WHAT TO DO | Turn every line of the records below into a JSON list of strings, one string per line, skipping blank lines. Leave the pictures out.

SOURCE DATA |
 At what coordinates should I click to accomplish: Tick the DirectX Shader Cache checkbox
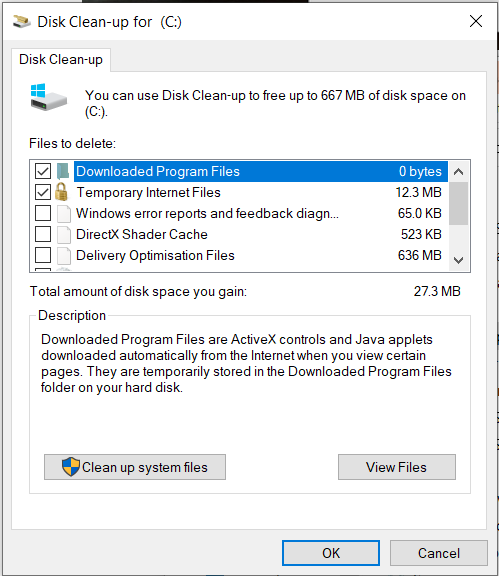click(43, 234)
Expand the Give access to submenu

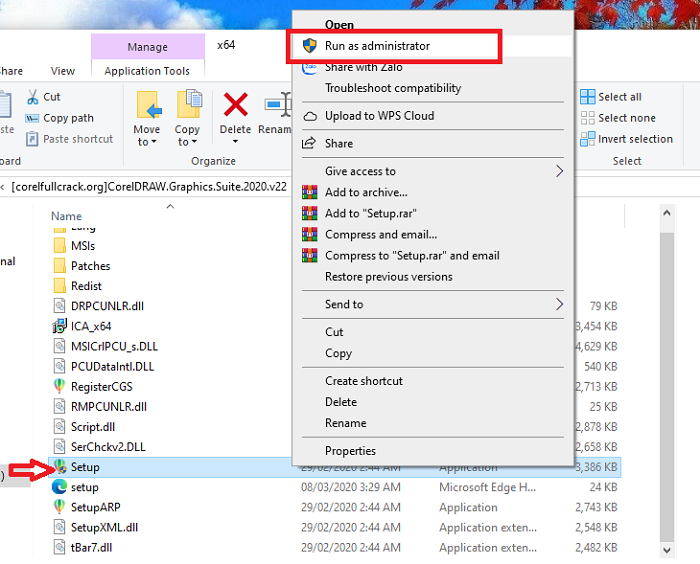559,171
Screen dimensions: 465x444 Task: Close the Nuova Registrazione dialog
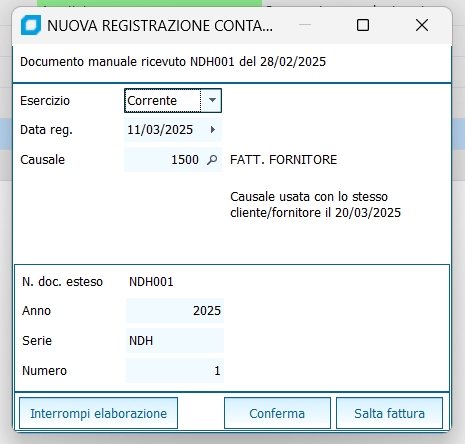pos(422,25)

TASK OUTPUT |
[
  " At what coordinates should I click to accomplish: Tick the DirectX Shader Cache checkbox",
  "click(43, 234)",
  "Expand the Give access to submenu",
  "559,171",
  "Screen dimensions: 465x444 Task: Close the Nuova Registrazione dialog",
  "pos(422,25)"
]